** IHR ZIEL **
Filtern Sie bitte aus den Datensätzen jede Zeile heraus, die das Wort „height“ enthält, und geben Sie diese Zeilen vollständig wieder. Groß- und Kleinschreibung ist dabei zu beachten.

*** QUELLDATENSÄTZE ***

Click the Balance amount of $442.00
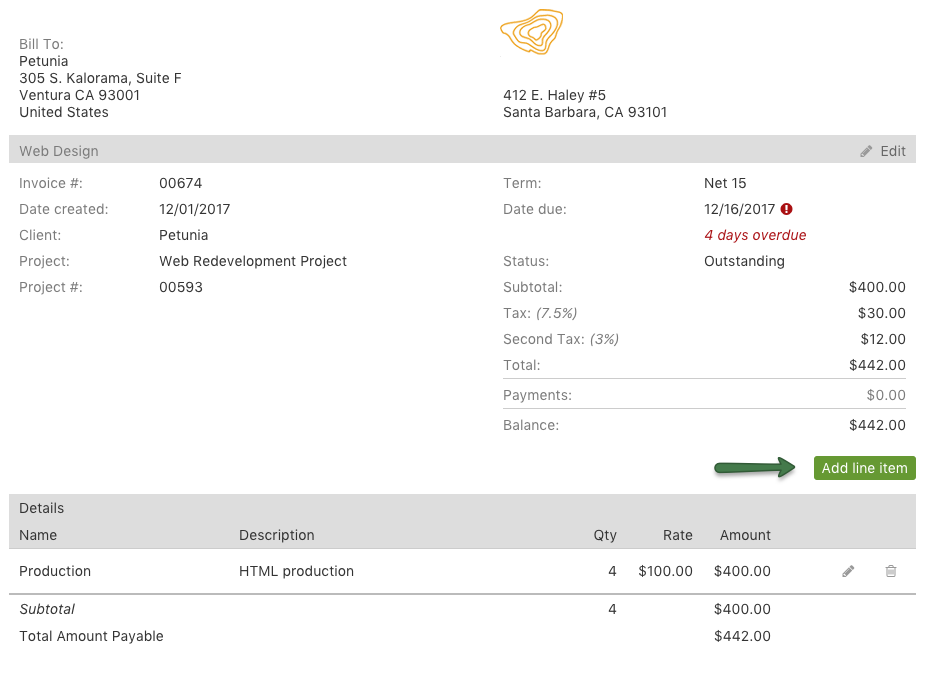[877, 425]
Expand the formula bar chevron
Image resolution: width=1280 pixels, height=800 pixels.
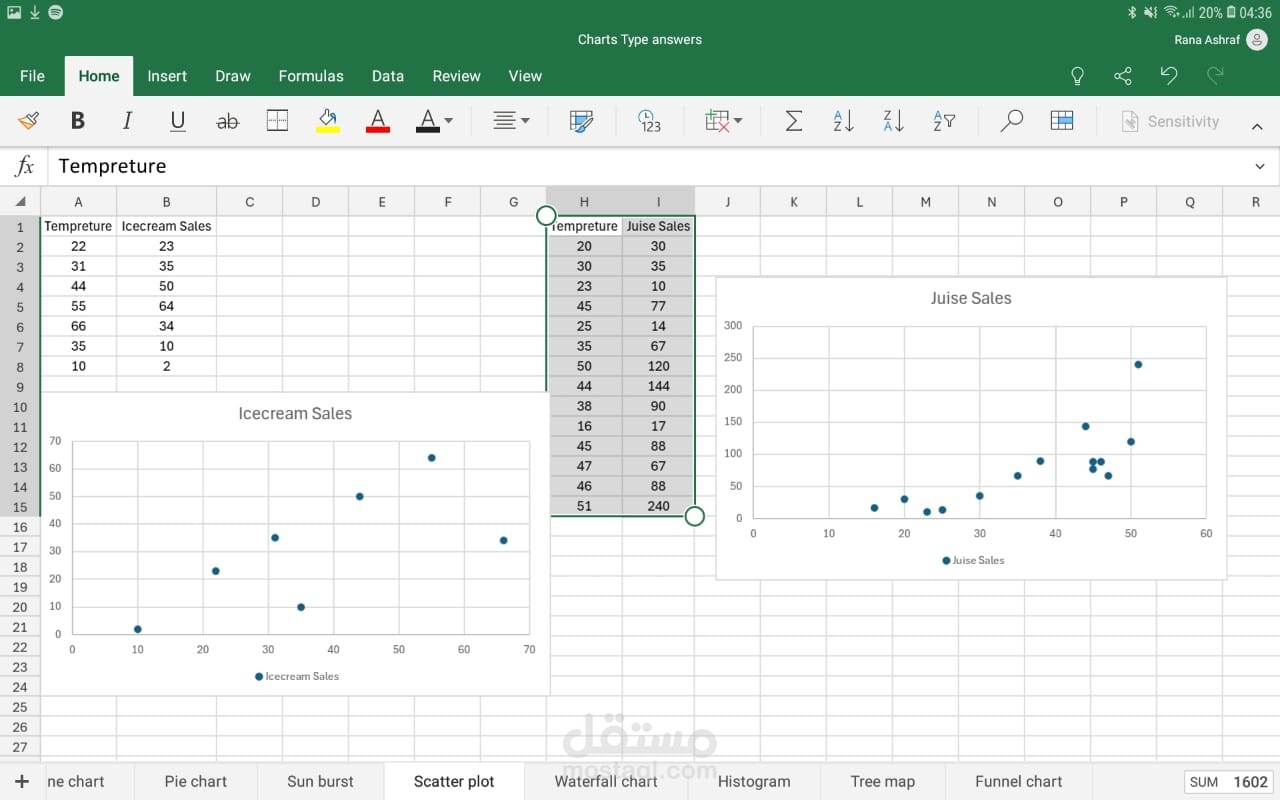pos(1259,166)

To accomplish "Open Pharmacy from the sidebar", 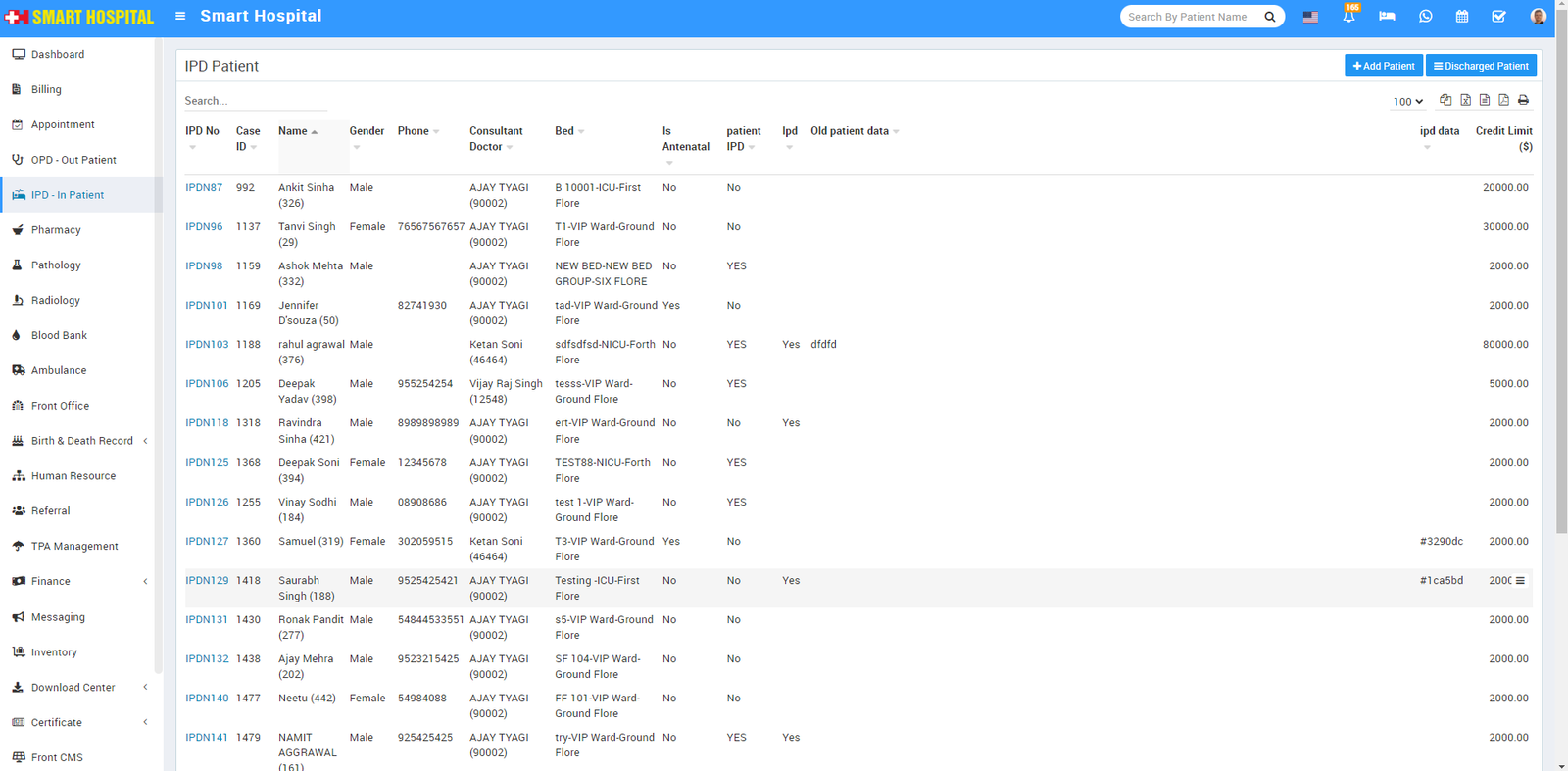I will click(x=56, y=230).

***

** ANTWORT ZUR AUFGABE **
Image resolution: width=1280 pixels, height=800 pixels.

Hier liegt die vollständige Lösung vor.